Setting Reading and Writing Intentions for 2023

2023 is in full swing, which means it’s time to set reading and writing intentions for the new year. Creating resolutions or goals can often feel overwhelming or unattainable, so be sure to choose your intentions in a way that’s balanced, achievable, and rewarding. 


Read and write more


First and foremost, set an intention to read and write more poetry this year. Maybe you’re a voracious reader who always has a collection on hand, or maybe you simply enjoy reading one book each month. Regardless, reading a variety of books can help you improve your craft as a writer. 


Create your TBR list of collections you want to read this year, both classic works you’ve always wanted to read as well as modern works you’ve had your eye on. Why not go a step further by starting a poetry book club with a few friends? You never know how your perspective might change by discussing collections with others. 


To establish your writing intentions, design a writing schedule that works for you and your lifestyle. Whether you free write every morning and night or whenever inspiration strikes, writing more often helps you hone your skills. Ask yourself how you want to improve your craft this year, considering word choice, tone, narrative, and style. If you start a poetry club, create a set of writing prompts as a group and share the resulting poems at your meetings. This can provide a great opportunity to give and receive feedback in a safe space.


As an added challenge, write a poem at the end of each month to reflect and creatively process your experiences during that month. By December, you’ll have your own 2023 mini collection, helping you see the ways in which you’ve grown throughout the year. 


Create a poetry Instagram account


Have you always wanted to share your poetry with others, but nerves have held you back? Tackle that hurdle this year by starting a poetry Instagram account. This may motivate you to write more, and it can help you develop your voice while building a community and an audience.

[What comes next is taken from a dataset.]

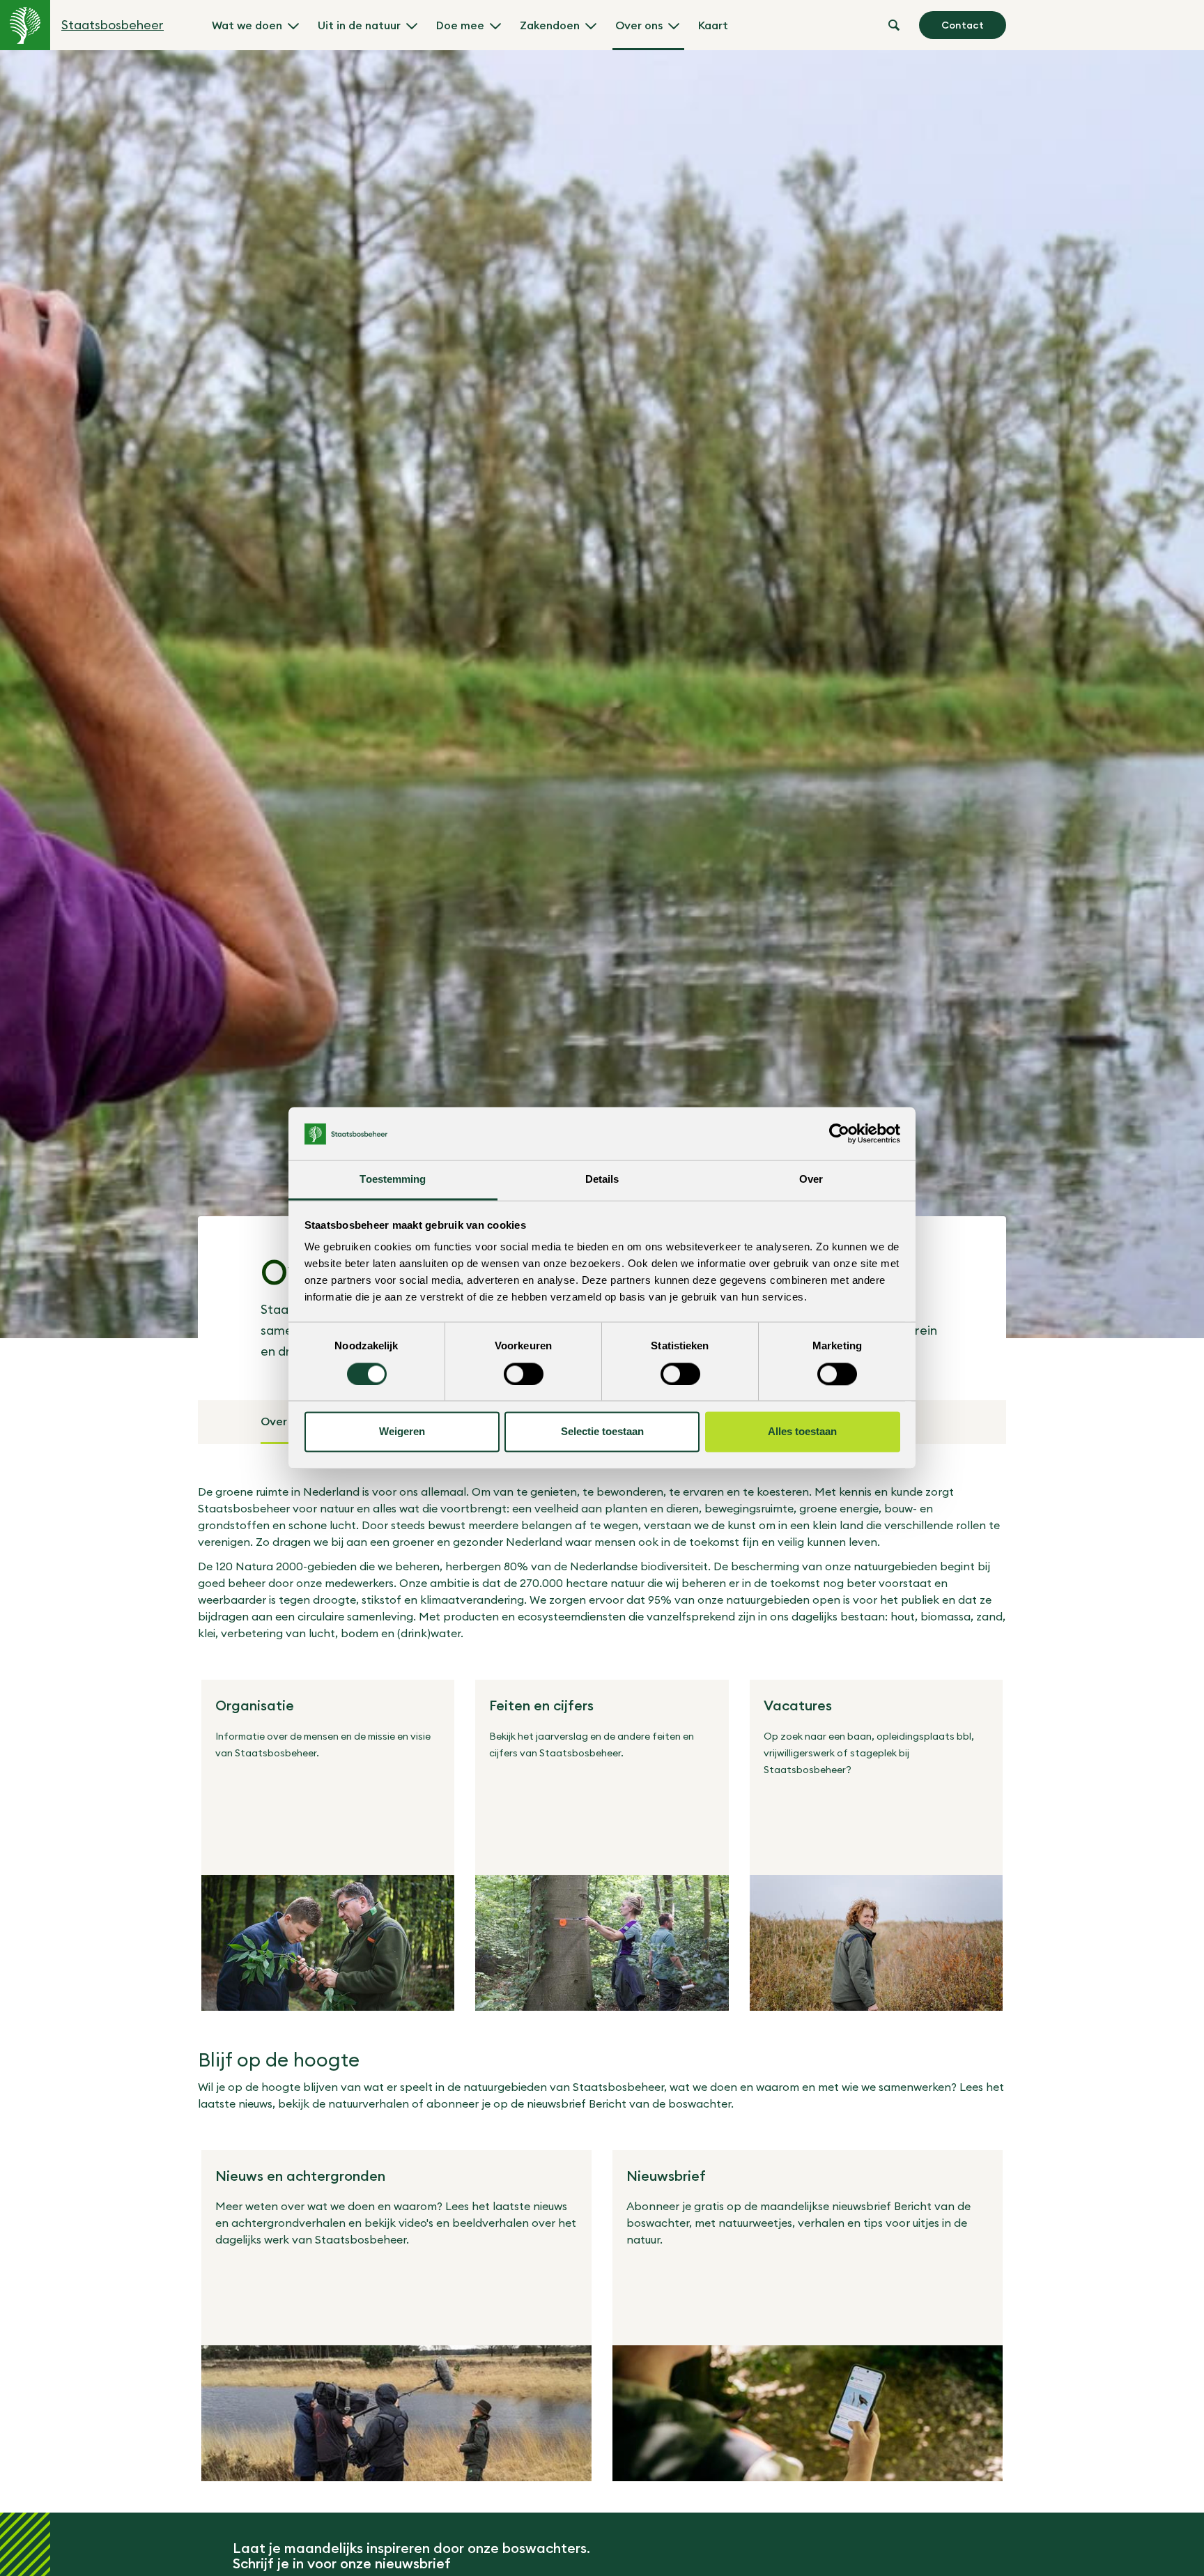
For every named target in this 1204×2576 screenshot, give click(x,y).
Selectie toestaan (602, 1432)
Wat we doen (247, 25)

Although sharing your work online can feel intimidating at first, doing so can also be rewarding. Maybe you’ll make valuable connections with others, or another account might re-post your work. Consider reaching out to poets you follow to ask for advice or to propose a collaboration—everyone starts somewhere!


Don’t forget to define and set your own boundaries, though. Do you want to share your full name or post under a pseudonym? How often do you want to post? Are you simply sharing images of your poems, or do you want to try recording reels? What personal, daily life content do you feel comfortable sharing? 


Curate your feed by following poets who inspire you, not ones who make you feel insecure about your work. For a good place to start, follow @readpoetry__ on Instagram.


Take a poetry course 


Whether you write as a hobby or dream about publishing your work, taking a poetry course is an effective way to broaden your poetry knowledge. Consider both in-person and online classes. Research your local community college or university to see if they offer a poetry course, which can help you develop your writing skills while meeting like-minded folks. If a remote class works better with your schedule, reference these options


As an added bonus, you can list courses like these on your LinkedIn page to stand out when applying for work opportunities. 


Hopefully, this list inspires you to invest in your craft this year. Whether you’re a beginner or a seasoned poet, set intentions that work for you! Remember to focus on your own work instead of comparing yourself to others, and, ultimately, find joy in the process.